_RECORD EXTRACTS_.
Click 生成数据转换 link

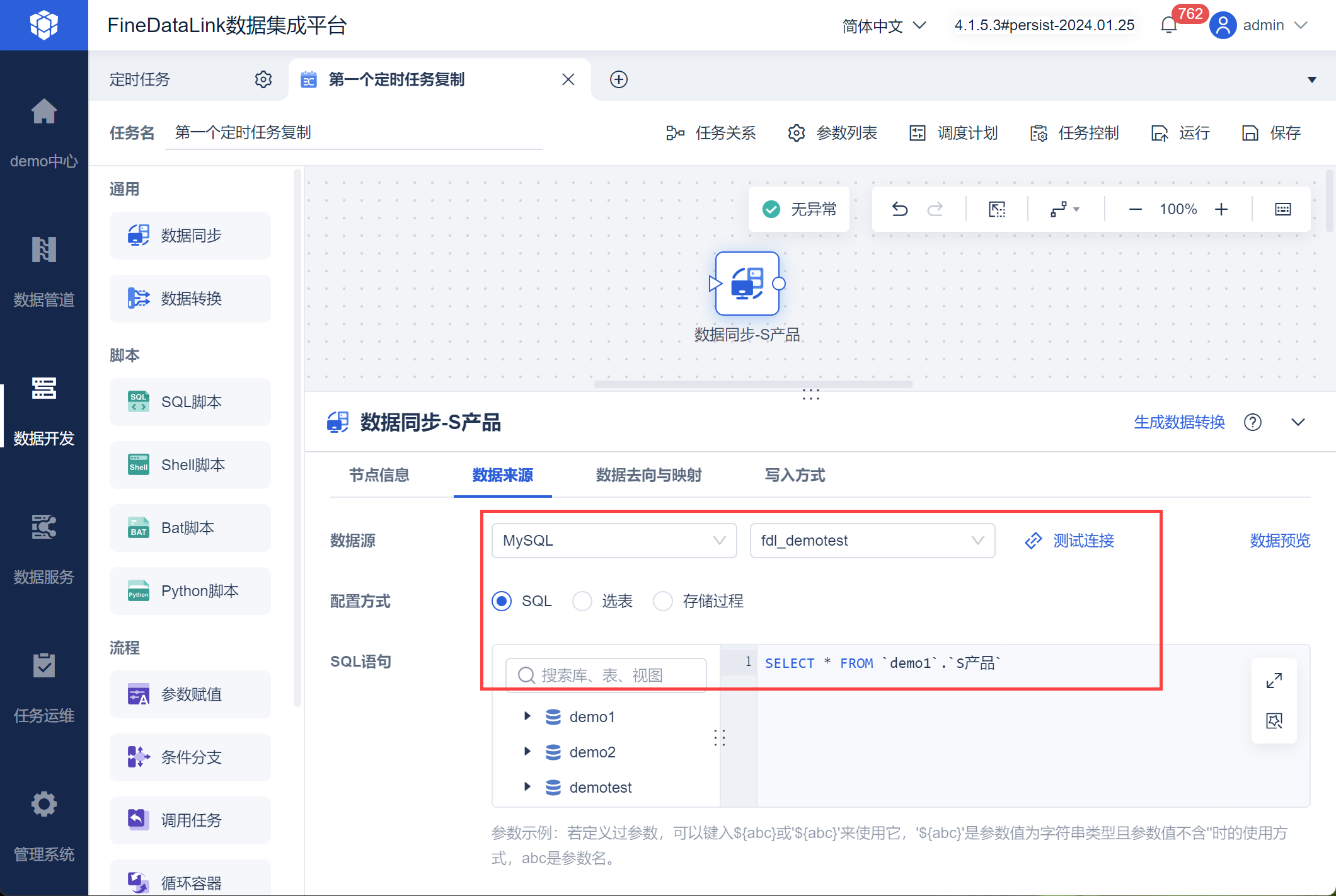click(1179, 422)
==
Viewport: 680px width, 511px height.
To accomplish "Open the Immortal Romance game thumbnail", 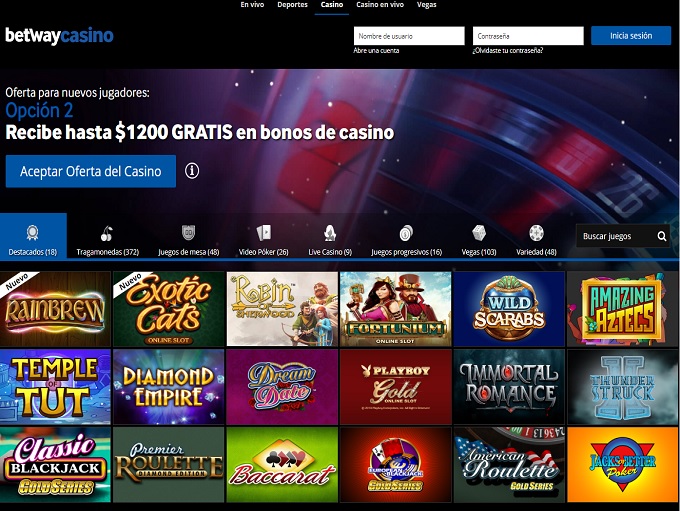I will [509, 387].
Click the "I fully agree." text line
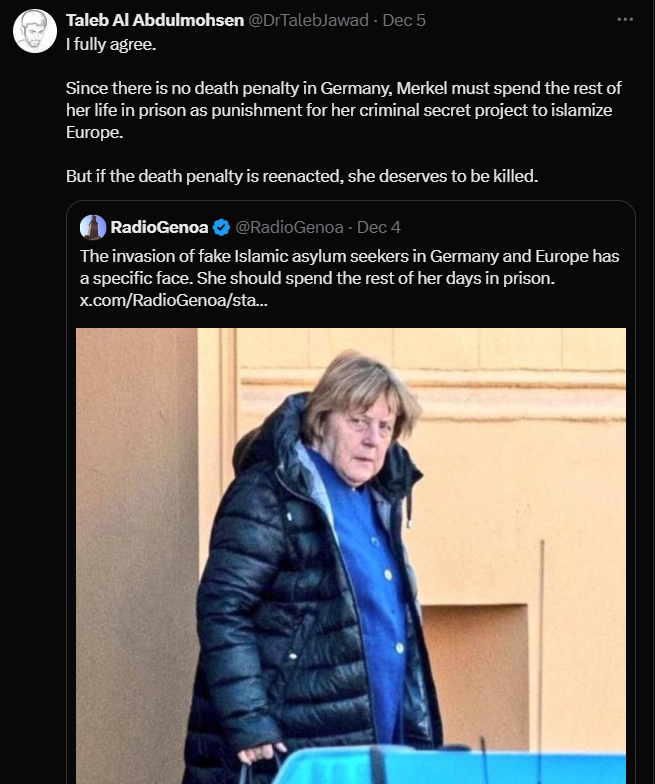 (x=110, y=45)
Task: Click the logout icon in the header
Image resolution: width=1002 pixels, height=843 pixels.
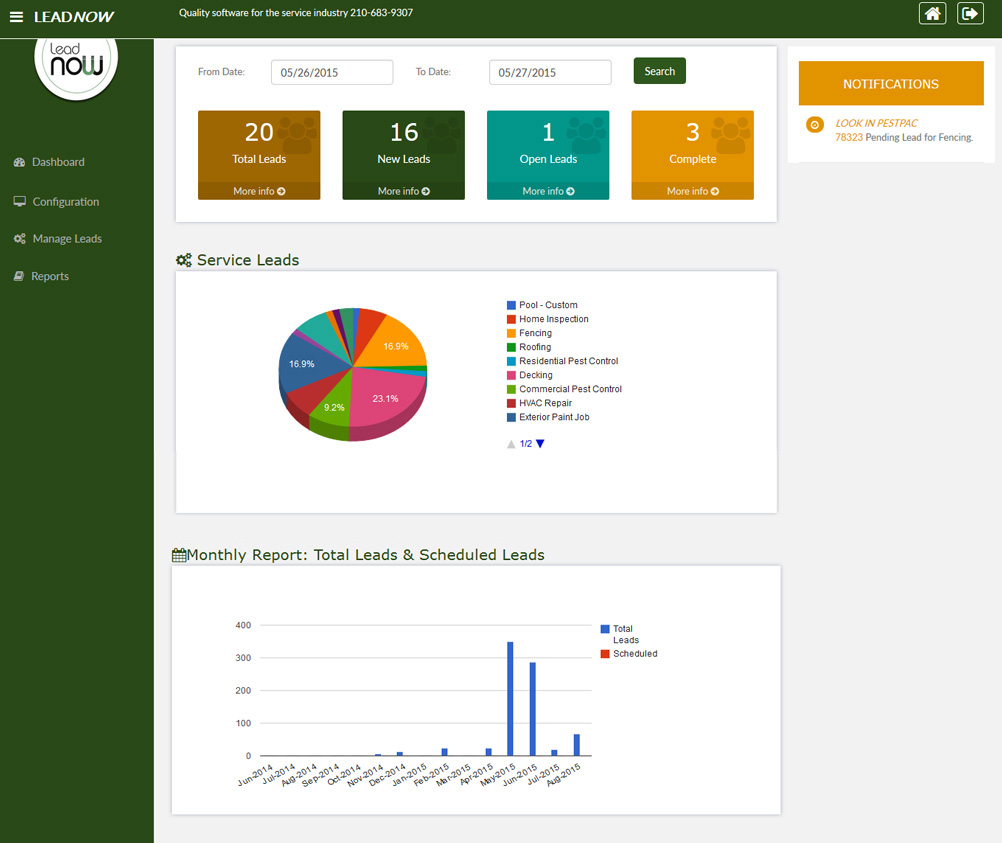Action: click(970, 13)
---
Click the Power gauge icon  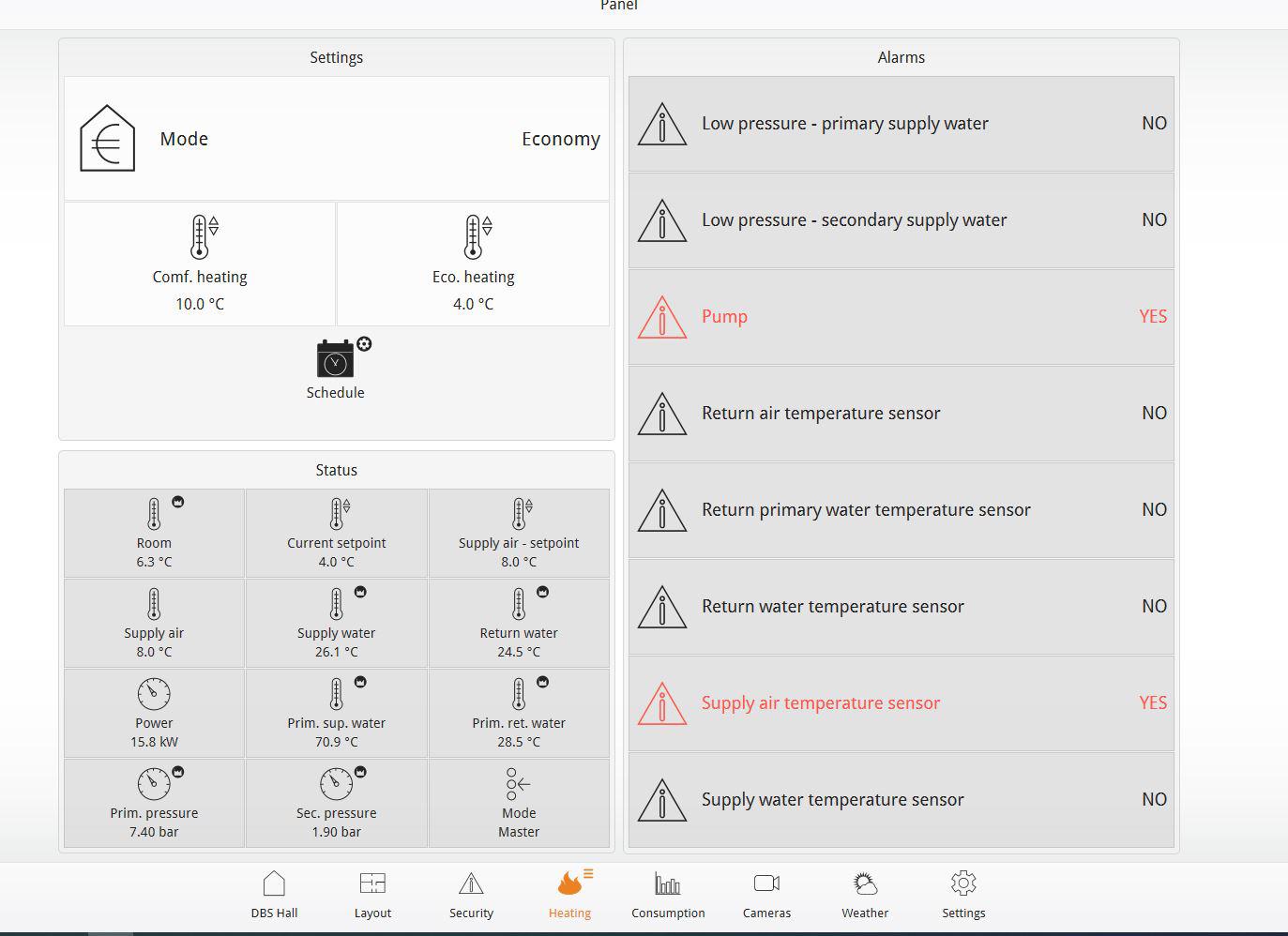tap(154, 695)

_TO BE DONE_.
Copy the listing from the line containing "Task: Click the logout icon in the header" up to and including the line containing "Action: click(970, 13)", and omit the pictures.

_FINAL RESULT_.
Task: Click the logout icon in the header
Image resolution: width=1002 pixels, height=843 pixels.
Action: click(970, 13)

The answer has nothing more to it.